EXERCISE DIRECTIONS:
All that should be output is the block of lines below from the line with "This screenshot has width=424, height=420." to the line with "You are a computer-use agent. Viewport: 1372px", both included, exactly as written.

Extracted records
* * * *

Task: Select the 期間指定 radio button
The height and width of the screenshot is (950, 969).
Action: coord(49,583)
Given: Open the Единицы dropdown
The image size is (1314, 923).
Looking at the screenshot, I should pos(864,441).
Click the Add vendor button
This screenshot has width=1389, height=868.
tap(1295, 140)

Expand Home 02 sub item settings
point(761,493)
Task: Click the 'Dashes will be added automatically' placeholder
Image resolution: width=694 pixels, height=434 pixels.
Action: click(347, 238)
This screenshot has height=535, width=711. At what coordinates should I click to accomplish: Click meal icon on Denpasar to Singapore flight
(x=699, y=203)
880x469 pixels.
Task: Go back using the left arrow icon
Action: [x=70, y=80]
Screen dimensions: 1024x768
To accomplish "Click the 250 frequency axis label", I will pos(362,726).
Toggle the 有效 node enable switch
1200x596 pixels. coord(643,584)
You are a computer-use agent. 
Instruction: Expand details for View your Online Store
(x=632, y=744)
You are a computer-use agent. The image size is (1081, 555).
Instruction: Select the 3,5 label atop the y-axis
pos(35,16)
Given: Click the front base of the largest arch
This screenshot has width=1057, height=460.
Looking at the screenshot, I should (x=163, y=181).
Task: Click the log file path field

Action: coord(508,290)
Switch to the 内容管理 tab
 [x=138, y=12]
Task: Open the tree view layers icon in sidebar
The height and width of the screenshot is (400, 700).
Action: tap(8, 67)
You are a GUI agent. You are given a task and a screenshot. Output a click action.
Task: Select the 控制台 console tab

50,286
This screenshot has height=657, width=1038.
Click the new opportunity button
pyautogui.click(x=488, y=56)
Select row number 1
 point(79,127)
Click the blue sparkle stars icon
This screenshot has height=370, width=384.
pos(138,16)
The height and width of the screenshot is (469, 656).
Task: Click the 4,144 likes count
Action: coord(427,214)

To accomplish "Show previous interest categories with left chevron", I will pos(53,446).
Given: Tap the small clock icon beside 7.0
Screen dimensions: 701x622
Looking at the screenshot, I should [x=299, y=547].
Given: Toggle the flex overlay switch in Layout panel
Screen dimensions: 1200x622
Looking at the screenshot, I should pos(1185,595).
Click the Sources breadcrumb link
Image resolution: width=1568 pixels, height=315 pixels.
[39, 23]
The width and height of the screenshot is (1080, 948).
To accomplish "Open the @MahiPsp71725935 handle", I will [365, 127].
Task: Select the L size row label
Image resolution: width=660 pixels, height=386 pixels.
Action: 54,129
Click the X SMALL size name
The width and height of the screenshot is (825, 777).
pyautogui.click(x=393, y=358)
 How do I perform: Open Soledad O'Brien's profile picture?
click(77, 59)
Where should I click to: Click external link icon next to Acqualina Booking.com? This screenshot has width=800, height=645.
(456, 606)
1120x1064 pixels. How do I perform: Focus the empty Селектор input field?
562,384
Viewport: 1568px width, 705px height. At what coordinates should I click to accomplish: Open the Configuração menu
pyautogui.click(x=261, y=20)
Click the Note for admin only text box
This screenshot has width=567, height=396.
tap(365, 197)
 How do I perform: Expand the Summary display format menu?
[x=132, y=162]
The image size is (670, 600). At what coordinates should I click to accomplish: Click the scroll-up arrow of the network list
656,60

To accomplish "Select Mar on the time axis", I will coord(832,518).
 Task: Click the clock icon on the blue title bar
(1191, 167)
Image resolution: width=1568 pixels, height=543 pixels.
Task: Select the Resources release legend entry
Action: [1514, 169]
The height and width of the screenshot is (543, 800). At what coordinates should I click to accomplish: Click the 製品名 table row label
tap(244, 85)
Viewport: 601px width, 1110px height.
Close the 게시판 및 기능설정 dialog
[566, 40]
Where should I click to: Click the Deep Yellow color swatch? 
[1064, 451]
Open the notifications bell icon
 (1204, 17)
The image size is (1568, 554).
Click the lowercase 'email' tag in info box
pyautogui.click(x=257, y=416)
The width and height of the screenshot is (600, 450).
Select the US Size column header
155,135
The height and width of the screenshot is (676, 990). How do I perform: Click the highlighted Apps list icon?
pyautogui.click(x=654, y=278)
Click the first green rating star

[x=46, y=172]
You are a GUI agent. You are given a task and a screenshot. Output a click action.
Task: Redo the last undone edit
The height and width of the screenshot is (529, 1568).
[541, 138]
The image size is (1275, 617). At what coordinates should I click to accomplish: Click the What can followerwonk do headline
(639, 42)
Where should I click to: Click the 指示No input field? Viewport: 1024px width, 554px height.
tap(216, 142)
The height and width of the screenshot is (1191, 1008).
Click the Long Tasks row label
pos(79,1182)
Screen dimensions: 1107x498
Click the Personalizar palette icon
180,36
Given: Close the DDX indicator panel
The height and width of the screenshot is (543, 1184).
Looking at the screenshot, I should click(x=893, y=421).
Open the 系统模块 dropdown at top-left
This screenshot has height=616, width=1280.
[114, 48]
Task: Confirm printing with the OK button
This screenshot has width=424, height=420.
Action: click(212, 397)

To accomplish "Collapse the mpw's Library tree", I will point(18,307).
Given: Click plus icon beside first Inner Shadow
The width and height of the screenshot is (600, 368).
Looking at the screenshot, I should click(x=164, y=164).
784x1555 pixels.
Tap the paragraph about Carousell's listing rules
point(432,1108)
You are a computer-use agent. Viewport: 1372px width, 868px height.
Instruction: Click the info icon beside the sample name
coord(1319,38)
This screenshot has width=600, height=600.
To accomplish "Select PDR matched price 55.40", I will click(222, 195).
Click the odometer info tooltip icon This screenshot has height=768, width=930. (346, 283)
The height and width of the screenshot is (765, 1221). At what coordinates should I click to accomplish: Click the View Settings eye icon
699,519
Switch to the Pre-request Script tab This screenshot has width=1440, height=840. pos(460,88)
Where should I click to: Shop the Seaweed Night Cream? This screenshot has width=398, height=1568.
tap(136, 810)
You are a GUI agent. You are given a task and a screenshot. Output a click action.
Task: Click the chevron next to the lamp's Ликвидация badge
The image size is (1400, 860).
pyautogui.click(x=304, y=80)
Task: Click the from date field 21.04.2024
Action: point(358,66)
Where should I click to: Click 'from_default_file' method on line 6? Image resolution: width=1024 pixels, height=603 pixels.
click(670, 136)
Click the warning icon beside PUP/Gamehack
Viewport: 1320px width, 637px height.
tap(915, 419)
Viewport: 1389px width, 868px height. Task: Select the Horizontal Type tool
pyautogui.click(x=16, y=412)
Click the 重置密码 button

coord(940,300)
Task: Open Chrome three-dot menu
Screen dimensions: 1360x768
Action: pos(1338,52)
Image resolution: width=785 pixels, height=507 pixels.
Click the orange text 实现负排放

* * * *

EXERCISE RESULT:
This screenshot has width=424, height=420.
Action: click(212, 397)

To accomplish "Collapse the mpw's Library tree", I will point(18,307).
Given: Click plus icon beside first Inner Shadow
The width and height of the screenshot is (600, 368).
Looking at the screenshot, I should click(x=164, y=164).
784x1555 pixels.
Tap the paragraph about Carousell's listing rules
point(432,1108)
You are a computer-use agent. Viewport: 1372px width, 868px height.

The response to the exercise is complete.